Prediction of drug-binding sites in HCV NS5B polymerase: MD simulation study

Abstract

Hepatitis C virus (HCV) is a small, single-stranded, positive-sense ribonucleic acid (RNA) virus and is a member of the Flaviviridae family of viruses. Its genome has a length of 9.6 kb and encoding a polyprotein of about 3000 amino acids which is cleaved co- and post-translationally by cellular and viral proteases into 10 different products: core, envelope protein E1, E2, p7, nonstructural proteins NS2, NS3, NS4A, NS4B, NS5A and NS5B. Core, E1 and E2 are the main viral constituents of the HCV particle. NS5B of the hepatitis C virus, a RNA-dependent RNA polymerase, is an important therapeutic target. In order to gain deeper insight into and to know its molecular mechanism, the authors employed molecular dynamics simulation at the nanosecond scale.
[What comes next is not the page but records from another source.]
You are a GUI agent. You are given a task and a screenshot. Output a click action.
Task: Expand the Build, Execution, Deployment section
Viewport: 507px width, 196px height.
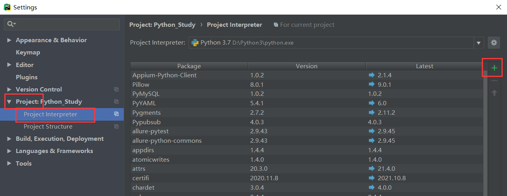[9, 139]
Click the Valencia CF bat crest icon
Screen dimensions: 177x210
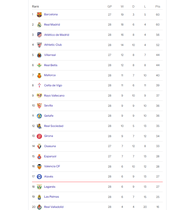pyautogui.click(x=39, y=166)
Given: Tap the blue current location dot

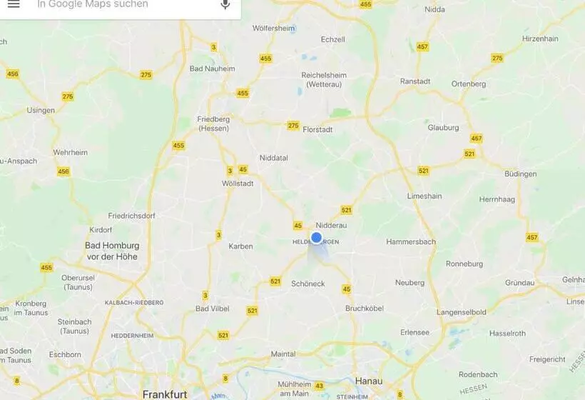Looking at the screenshot, I should coord(316,237).
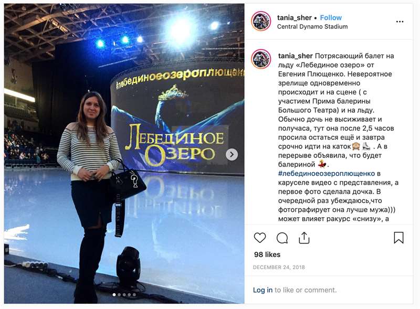420x309 pixels.
Task: View the 98 likes list
Action: pos(267,254)
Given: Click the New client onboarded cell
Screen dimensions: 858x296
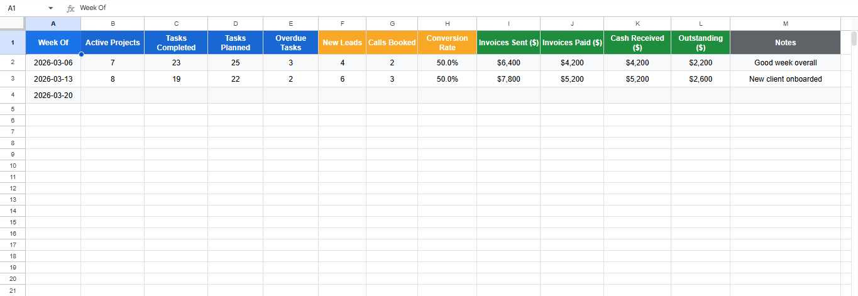Looking at the screenshot, I should (785, 79).
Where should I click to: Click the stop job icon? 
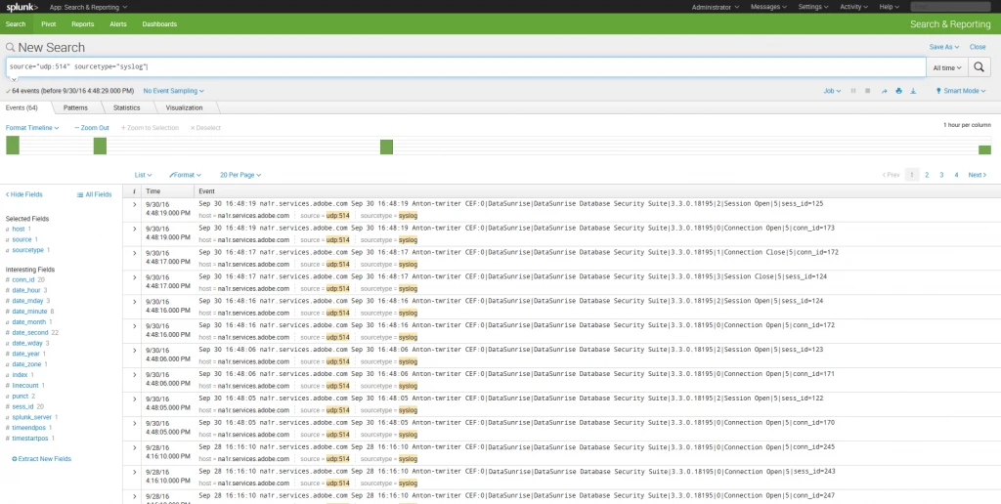click(x=868, y=91)

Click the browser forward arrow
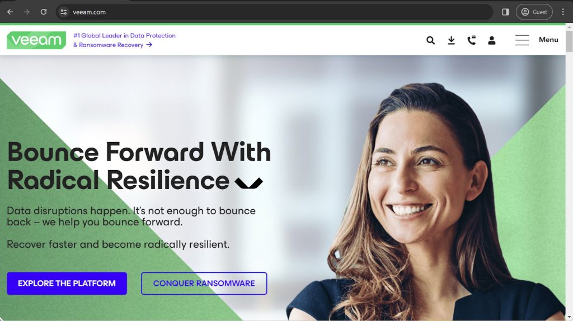[x=27, y=12]
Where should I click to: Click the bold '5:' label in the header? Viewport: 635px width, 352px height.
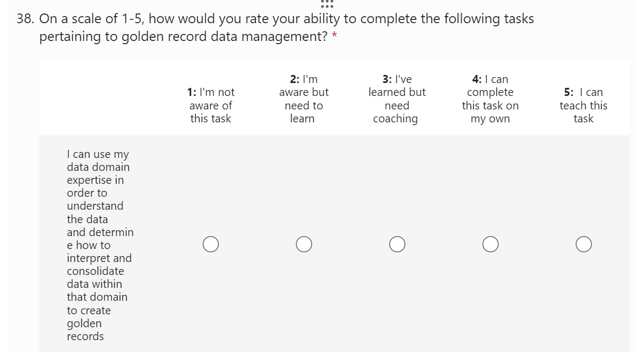tap(569, 93)
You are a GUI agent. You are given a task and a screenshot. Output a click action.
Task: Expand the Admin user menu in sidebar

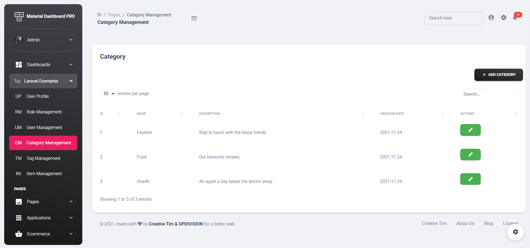point(43,40)
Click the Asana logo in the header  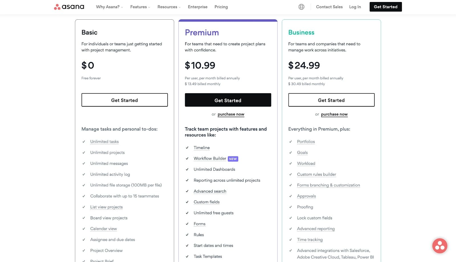(69, 7)
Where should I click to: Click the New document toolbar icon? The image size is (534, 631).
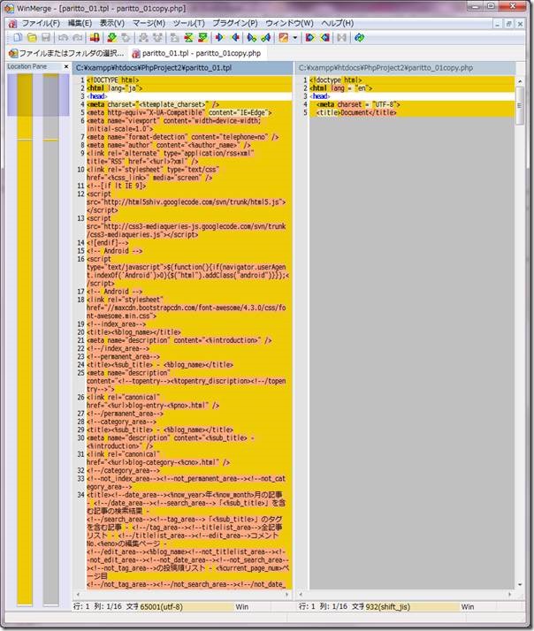(x=18, y=38)
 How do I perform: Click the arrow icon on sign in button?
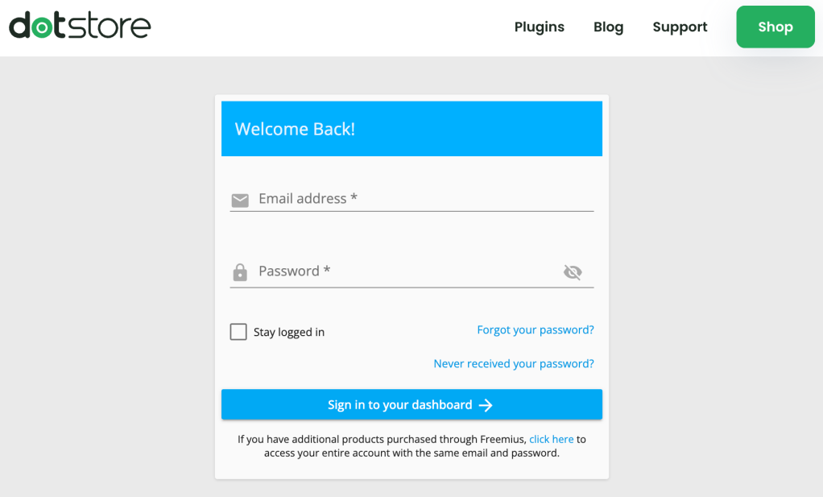click(486, 405)
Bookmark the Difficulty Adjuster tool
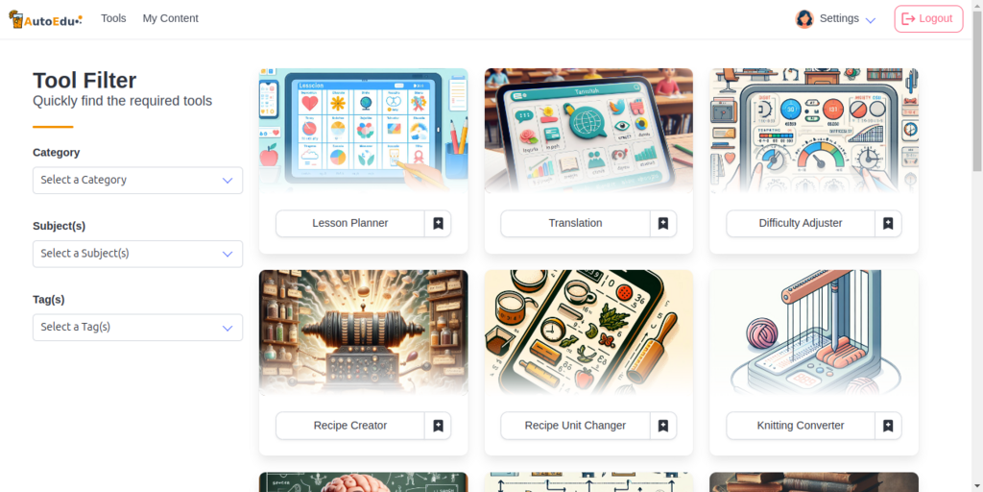The image size is (983, 492). coord(888,223)
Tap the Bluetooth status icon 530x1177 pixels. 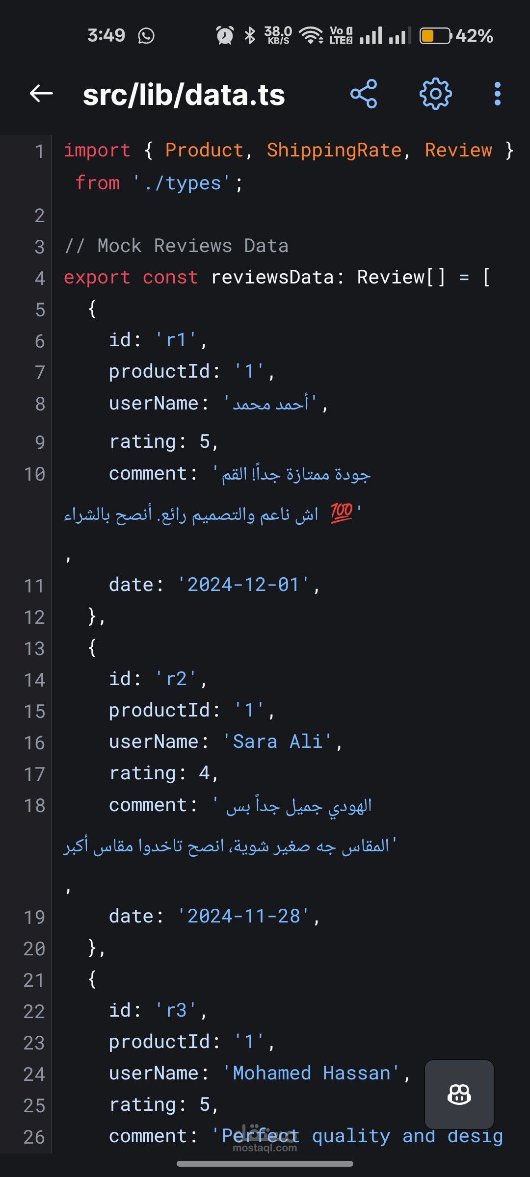tap(250, 35)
Initial coordinates were taken from the protein data bank entries with IDs 3IGV and 3GYN. The present study shows the strong binding affinity of the inhibitor with NS5B polymerase. The binding free energies, calculated by the molecular mechanics and Poisson–Boltzmann surface area/generalized Born surface area method, suggest a good connection with the experimental biological activity. The analysis of the combined simulation results has identified that Tyr448, Ser556 and Asp318 are the key amino acid residues in NS5B binding. The results obtained from this study provide some insights into the development of novel strong NS5B inhibitors.